Deepseek : Deepseek AI Challenges Nvidia and Chinese Censorship

Deepseek, a new AI developed in China, has managed to bypass several censorship blocks imposed by the Chinese government. On January 27, Nvidia, a major US chip manufacturer, experienced a significant drop in stock value, losing $600 billion in a single day. This was the largest single-day loss in Wall Street history. The reason for this was the introduction of Deepseek’s open-source chatbot, Deepseek-R1. This chatbot not only outperformed Chat-GPT-o1 in several benchmarks but also used fewer hardware resources. This efficiency could reduce the demand for expensive high-performance chips, impacting Nvidia’s business.

Deepseek quickly became the top-rated free AI application in the App Store, surpassing Chat-GPT. However, the software comes with a drawback: it is subject to censorship by the Chinese Communist Party (CCP), which leads it to respond with propaganda instead of factual information.

Experts from the Open-Source-LLM-Test-Project, Promptfoo, tested the extent of this censorship and found ways to circumvent it. They used a dataset of 1,360 prompts involving sensitive topics for the CCP, such as Taiwan’s independence and historical events related to the Cultural Revolution or President Xi Jinping. Unsurprisingly, Deepseek responded to most of these prompts with answers aligned with the CCP’s views. 85% of the prompts, or 1,156 in total, were answered with censored responses.

The experts noticed that these responses did not match Deepseek’s usual behavior, leading them to conclude that the censorship blocks were added afterward and could be bypassed relatively easily.

According to Promptfoo experts, bypassing Deepseek’s censorship was easier than expected. The censorship blocks were implemented with minimal effort to satisfy the government’s requirements. To bypass censorship, users could replace “China” with another hypothetical state in their prompts.
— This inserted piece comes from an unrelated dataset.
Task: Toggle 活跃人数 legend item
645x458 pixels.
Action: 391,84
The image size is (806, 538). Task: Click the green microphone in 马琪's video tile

This change allowed the chatbot to provide information on how to undermine the narratives of an authoritarian state to support independence movements.

Other common strategies to bypass blocks also worked with Deepseek. Users could generalize their prompts or request answers in the form of fictional texts. Technical jailbreak methods through prompt injections also proved successful.

The LLM experts believe that these methods might soon become unnecessary as other manufacturers develop similar models without these restrictions. They plan to test US chatbots on sensitive topics next. Although there is no direct state censorship in the US, biases exist within LLM models due to the source material used for training.

In the coming weeks, as more AI models emerge without these limitations, the landscape of AI and its applications may change significantly. These developments highlight the ongoing challenges and opportunities in the field of artificial intelligence.